* [Work item]
Only the lines from the one containing "Task: Select the May bar on Revenue Overview" to the end of the data below belong in the answer, each repeated exactly; no pictures.

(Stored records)
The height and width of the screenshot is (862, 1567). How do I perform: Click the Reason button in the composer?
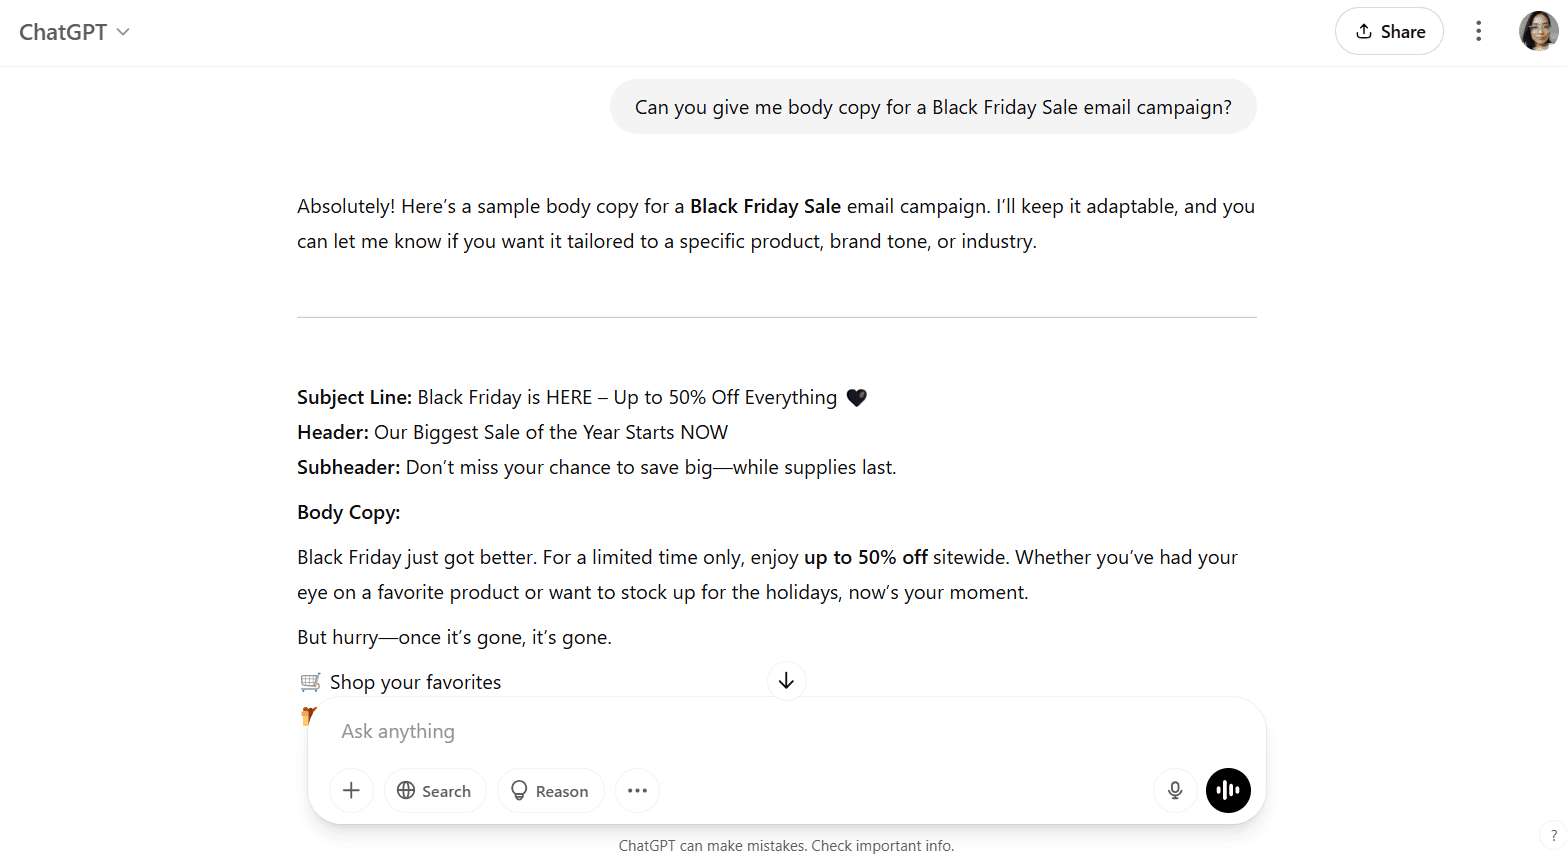[x=550, y=790]
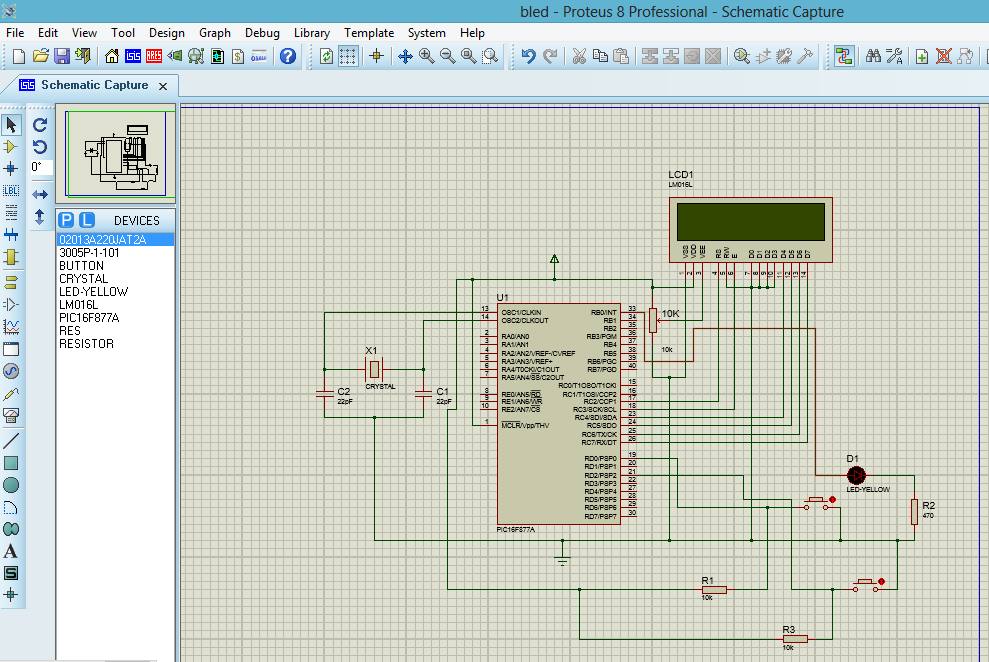Select PIC16F877A in the devices list
This screenshot has height=662, width=989.
point(89,318)
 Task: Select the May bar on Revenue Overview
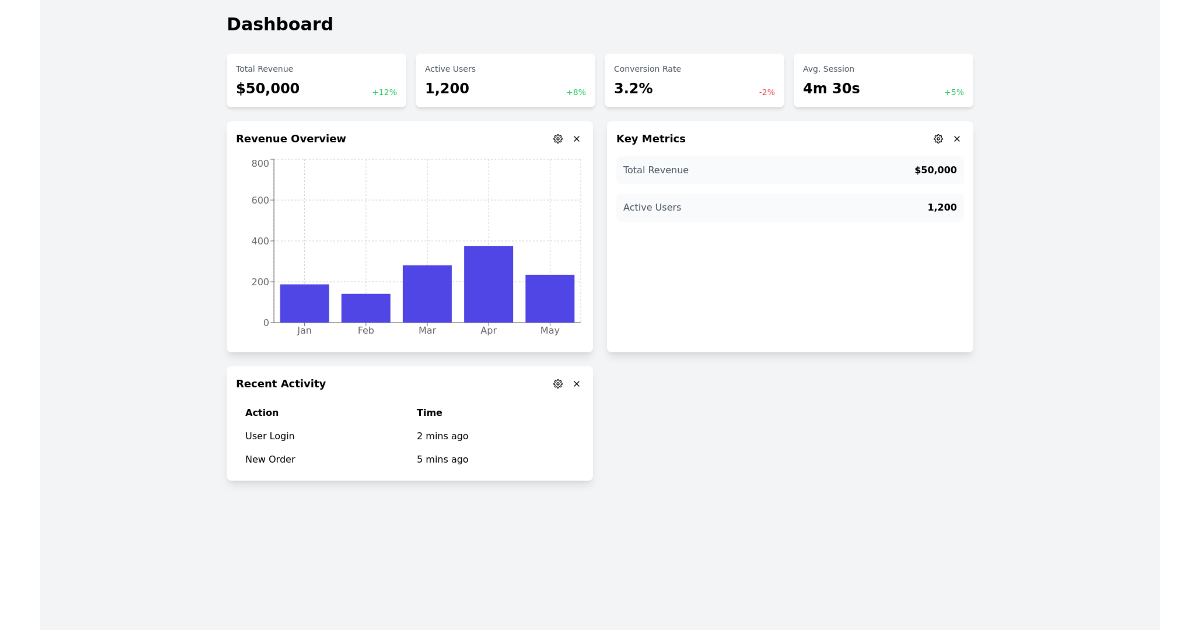pos(549,296)
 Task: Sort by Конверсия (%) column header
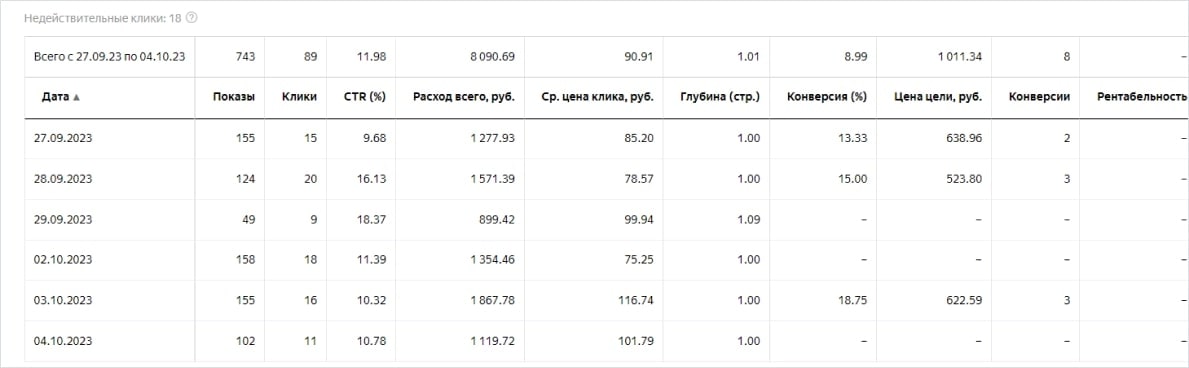click(x=827, y=97)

* [Answer space]
 Task: Select the May bar on Revenue Overview
pos(549,296)
 Task: Sort by Конверсия (%) column header
click(x=827, y=97)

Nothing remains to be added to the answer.